Can you quote, word for word, the lines in the records below that run from the one containing "Task: Click the 20K y-axis tick label" through the one containing "Action: coord(50,82)", including both of those lines?

**** Data excerpts

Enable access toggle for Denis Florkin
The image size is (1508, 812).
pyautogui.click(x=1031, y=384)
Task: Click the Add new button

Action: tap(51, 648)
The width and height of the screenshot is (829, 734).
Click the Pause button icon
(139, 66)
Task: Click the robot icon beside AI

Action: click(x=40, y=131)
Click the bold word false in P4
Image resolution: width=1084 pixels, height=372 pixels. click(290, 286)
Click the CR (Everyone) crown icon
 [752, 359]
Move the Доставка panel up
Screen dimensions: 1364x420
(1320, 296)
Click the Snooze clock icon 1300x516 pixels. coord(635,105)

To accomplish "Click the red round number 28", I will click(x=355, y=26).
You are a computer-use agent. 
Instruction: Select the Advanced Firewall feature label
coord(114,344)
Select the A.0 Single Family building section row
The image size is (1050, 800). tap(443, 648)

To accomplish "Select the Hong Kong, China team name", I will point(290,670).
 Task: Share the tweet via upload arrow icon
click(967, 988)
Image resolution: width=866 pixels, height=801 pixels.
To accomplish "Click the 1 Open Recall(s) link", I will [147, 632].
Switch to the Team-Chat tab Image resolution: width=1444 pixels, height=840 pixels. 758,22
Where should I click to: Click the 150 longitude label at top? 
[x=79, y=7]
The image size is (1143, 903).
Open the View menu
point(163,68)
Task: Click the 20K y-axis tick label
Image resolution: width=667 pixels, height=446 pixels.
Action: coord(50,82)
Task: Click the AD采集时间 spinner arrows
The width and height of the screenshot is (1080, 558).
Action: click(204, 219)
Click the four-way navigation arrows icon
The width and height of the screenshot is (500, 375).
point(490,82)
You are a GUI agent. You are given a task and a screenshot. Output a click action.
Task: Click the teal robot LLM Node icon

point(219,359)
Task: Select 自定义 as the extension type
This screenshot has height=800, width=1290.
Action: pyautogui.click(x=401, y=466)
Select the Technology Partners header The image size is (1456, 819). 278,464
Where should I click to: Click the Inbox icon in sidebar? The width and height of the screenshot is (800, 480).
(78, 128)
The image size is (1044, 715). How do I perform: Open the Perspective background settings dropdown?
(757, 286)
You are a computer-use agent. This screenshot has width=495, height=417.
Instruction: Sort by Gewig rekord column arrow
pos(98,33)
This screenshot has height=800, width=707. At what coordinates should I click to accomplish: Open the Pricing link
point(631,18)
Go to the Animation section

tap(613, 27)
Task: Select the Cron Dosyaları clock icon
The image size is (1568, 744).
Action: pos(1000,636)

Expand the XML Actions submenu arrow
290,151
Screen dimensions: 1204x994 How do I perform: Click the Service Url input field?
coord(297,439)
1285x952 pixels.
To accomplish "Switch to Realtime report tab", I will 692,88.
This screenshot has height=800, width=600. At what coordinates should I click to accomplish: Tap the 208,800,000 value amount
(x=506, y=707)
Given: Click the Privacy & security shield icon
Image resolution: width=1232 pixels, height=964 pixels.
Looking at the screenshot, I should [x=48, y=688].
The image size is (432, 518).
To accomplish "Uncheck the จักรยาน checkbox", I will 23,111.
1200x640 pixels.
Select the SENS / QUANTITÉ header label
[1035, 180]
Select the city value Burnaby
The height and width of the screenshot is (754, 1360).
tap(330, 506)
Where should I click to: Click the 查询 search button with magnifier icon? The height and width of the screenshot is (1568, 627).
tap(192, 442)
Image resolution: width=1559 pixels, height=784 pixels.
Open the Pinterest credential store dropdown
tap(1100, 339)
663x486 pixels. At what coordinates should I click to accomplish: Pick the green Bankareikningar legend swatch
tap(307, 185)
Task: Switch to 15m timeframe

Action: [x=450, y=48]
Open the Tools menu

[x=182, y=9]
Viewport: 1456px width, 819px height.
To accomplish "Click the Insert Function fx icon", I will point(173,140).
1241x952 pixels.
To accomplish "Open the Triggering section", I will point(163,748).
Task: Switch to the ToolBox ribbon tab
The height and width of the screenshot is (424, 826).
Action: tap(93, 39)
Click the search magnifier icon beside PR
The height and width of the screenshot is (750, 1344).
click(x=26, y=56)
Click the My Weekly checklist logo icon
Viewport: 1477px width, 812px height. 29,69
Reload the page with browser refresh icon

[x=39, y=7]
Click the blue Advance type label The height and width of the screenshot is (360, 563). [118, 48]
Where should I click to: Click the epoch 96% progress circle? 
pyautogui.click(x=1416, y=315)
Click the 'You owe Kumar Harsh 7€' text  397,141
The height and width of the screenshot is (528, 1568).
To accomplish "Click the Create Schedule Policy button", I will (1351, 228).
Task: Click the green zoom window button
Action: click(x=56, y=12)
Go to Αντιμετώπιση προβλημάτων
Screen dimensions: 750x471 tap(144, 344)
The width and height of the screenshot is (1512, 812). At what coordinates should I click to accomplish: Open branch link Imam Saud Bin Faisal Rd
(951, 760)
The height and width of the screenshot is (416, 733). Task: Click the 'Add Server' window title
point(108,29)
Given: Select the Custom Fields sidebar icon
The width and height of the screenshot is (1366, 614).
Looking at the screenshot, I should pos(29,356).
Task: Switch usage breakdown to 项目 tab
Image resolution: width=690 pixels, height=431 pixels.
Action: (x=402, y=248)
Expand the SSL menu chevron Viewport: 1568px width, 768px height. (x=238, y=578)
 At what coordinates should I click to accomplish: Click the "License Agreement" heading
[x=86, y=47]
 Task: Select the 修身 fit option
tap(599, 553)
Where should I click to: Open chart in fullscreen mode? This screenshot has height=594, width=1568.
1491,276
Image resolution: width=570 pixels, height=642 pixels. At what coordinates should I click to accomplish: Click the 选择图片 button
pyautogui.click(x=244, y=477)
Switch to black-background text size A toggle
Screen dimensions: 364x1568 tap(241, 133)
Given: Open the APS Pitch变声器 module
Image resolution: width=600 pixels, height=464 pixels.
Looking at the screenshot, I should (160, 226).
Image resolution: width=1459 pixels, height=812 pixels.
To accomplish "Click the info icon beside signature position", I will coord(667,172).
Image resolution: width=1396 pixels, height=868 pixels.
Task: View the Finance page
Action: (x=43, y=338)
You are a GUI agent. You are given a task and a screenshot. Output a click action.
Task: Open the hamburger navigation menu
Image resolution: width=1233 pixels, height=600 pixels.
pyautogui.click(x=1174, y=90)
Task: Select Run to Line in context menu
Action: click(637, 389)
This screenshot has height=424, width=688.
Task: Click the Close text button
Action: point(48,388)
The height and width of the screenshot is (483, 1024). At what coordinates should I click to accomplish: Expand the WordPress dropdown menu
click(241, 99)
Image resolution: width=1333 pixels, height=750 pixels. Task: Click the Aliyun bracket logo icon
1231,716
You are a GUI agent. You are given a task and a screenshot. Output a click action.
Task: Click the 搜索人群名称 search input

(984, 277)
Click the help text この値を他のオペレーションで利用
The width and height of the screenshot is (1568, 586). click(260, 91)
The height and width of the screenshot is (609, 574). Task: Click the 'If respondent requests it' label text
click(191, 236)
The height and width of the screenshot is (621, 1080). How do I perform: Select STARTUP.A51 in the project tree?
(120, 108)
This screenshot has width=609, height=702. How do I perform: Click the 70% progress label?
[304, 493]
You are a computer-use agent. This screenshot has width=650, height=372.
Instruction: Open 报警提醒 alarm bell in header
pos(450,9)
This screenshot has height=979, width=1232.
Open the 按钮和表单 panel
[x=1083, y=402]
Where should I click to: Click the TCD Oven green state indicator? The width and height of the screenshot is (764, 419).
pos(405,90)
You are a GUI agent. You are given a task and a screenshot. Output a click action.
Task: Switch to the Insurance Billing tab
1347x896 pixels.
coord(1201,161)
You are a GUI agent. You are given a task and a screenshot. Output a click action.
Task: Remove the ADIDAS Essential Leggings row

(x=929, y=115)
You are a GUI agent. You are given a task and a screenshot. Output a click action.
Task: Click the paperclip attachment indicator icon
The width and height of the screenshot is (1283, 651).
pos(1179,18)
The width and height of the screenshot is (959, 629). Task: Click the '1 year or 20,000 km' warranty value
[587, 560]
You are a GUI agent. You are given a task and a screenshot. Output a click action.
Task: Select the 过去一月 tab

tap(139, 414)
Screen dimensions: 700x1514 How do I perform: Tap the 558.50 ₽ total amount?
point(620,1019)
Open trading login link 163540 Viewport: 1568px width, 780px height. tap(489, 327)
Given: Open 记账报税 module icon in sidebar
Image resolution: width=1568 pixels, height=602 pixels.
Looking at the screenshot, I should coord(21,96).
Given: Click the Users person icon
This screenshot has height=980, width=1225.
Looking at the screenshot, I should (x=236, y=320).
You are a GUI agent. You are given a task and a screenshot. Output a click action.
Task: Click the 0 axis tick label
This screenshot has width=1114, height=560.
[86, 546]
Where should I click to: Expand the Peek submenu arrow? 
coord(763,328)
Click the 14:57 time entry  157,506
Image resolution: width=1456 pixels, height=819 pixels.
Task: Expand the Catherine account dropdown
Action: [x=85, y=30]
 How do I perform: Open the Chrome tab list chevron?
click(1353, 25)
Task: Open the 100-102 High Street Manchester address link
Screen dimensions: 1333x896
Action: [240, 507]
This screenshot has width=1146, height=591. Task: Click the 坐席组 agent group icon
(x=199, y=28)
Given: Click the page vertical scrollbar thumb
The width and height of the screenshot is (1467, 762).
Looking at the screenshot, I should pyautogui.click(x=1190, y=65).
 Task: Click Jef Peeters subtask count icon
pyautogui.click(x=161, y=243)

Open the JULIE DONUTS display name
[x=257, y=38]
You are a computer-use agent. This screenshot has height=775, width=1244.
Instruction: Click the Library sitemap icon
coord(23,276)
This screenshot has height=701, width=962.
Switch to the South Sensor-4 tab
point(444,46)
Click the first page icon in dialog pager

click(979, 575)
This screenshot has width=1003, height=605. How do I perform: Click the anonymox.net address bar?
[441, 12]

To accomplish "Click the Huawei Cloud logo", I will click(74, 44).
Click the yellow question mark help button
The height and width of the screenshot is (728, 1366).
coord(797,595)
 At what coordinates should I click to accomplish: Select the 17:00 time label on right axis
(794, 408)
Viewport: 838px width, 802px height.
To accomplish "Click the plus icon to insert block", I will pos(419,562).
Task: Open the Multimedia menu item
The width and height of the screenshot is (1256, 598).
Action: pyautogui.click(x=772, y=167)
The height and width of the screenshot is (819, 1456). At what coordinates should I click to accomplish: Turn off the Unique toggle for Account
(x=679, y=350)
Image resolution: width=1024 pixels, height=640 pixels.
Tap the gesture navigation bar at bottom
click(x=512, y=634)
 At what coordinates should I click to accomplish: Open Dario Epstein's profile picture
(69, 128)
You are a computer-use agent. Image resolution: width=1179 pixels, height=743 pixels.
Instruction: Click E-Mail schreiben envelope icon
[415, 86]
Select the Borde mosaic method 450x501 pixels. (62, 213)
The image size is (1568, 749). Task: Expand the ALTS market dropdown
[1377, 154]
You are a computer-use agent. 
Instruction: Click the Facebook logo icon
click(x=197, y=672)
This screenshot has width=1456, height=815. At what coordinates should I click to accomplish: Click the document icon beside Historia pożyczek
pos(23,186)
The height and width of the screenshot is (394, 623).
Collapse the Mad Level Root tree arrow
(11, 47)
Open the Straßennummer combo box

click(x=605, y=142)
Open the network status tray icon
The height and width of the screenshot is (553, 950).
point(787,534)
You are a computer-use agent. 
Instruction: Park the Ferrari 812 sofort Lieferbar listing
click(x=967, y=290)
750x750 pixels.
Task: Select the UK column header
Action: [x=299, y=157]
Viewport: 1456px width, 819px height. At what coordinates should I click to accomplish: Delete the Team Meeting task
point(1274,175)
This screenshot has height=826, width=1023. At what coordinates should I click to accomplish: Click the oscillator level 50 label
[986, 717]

********

[Correct result]
Task: Click the 20K y-axis tick label
Image resolution: width=667 pixels, height=446 pixels.
Action: coord(50,82)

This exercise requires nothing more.